Baekhyun, Chanyeol'ün eline tekrar uzandı ve elindeki taşı aldı. Taşı Chanyeol'ün elinden almasıyla siyah bir duman yukarıya doğru yükseldi ve kayboldu. Elinde kalan beyaz taş ile gülümsedi. "Bu bir anı olarak bende kalabilir." Bakışlarını Chanyeol'a çevirdi. Onun gülümseyen suratının aksine donuk bir yüzü vardı. "Bana her şeyi anlat."
ⵂ
ⵂ
ⵂ
"Tanrım, bunca yıl nasıl fark edemedim!" Chanyeol, Baekhyun'un anlattıklarından sonra kendine o kadar fazla kızmıştı ki etrafı dağıtmaya başlamıştı. "Sakinleş. Şimdi bu kadar sinirlenmenin anlamı yok. Geçmiş, geçmişte kaldı. O zamanlar küçüktün. Hiçbir şey bilmiyordun. Olan hiçbir şey senin suçun değil."Ayağa kalktı ve kendisine arkasını dönmüş Chanyeol'ün yanına giderek sırtına elini koyarak okşadı. "Sen burada kendine bu şekilde kızarsan Arşidük Jiho'nun yapacaklarına hazırlıklı olamazsın. Biz de hazırlık yapalım. Mağlup olmamak için."

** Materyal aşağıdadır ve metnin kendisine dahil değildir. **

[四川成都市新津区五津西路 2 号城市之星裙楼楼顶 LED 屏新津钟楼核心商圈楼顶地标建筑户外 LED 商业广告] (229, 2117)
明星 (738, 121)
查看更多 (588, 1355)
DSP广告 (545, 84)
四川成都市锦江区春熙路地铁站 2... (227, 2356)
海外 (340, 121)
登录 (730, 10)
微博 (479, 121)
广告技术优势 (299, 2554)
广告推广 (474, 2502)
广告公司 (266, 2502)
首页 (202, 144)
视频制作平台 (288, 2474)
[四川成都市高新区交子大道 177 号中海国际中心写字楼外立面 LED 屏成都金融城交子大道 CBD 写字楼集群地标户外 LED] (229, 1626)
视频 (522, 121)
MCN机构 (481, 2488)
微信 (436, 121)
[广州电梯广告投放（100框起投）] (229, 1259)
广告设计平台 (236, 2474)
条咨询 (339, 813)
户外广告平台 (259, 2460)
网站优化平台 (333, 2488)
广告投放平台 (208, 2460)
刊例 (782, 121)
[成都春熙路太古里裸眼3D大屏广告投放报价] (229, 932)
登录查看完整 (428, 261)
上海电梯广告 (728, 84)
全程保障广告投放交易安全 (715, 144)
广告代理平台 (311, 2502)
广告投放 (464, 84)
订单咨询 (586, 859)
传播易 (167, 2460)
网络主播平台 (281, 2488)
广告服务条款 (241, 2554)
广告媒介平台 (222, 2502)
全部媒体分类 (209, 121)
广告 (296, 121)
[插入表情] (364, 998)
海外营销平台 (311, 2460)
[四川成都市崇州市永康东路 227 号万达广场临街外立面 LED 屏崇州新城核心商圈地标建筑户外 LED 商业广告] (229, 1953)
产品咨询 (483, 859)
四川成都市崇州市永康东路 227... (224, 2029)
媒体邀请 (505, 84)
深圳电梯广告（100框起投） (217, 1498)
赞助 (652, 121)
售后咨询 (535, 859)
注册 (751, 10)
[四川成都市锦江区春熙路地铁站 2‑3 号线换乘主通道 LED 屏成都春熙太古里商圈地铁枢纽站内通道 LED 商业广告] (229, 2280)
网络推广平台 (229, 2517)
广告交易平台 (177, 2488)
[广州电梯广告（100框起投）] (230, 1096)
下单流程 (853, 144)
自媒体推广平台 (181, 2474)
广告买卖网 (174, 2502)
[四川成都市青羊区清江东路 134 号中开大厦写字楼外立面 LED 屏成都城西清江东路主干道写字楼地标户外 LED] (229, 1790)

"Ne yapmayı düşünüyorsun?" Chanyeol sakinleşip yerine otururken Baekhyun da yanına oturdu. "Jongin'den yardım istedim ilk önce. Ama kendisi kabul etmeyip sana söylemek isteyince onu durdurdum. Bütün olanları babandan öğrenmenin iyi olacağını düşündüm." Chanyeol onayladı. Eğer Jongin gelip bunları söyleseydi şu anki gösterdiği tavrın aynısını gösteremezdi.
"100 bin kadar askerimiz olduğunu öğrendim. Onlar hakkında henüz hiçbir bilgimiz yok. Ama büyükbaba önceden orada yaşadığı için güvendiği adamların olduğunu düşünüyorum." Chanyeol başını salladı. "Öyle biri var. Onu casus olarak mı kullanacaksın?"
"Evet. Elimizden gelen tek şey bu. Onun ne kadar güç topladığını bilmiyoruz. Ayrıca güvendiğiniz soylular varsa onlarla da müttefik olmalıyız." Chanyeol başını salladı. "O zaman ben gidiyorum. Size iyi geceler majesteleri." Baekhyun tam kalkacaktı ki Chanyeol elinden yakaladı. Baekhyun anlamsızca baktı. "Bu gece, burada kalsan?" Baekhyun gülümsedi ve elini elinden çekti. "Üzgünüm, bebeklerimle geçirmem gereken bir gece var. Size huzur dolu bir gece diliyorum. Malum, ikisi de biraz huysuzlar. Bensiz yapamazlar."
Baekhyun odadan ayrılırken Chanyeol şaşkınca arkasından baktı. Hızlanan kalp atışları ile birlikte elini göğsüne götürdü. "Bence, bensiz de yapamazlar." dedi ve ayağa kalkarak odadan ayrıldı.
ŞİMDİ OKUDUĞUN
Benefits Of Being A Nerd
FantasyNOT: Kapaktaki kahverengi saçın hiçbir şekilde konuyla ilgisi yoktur. Kahverengi saçın nedeni; benim başka fotoğraf bulamamış olmamdır. Saygılar... 1. Not: Beyaz saç yapabilirdim ama üşendim. 2. Not: Kahverengi saçın alakası varmış. Baekhyun'un diğe...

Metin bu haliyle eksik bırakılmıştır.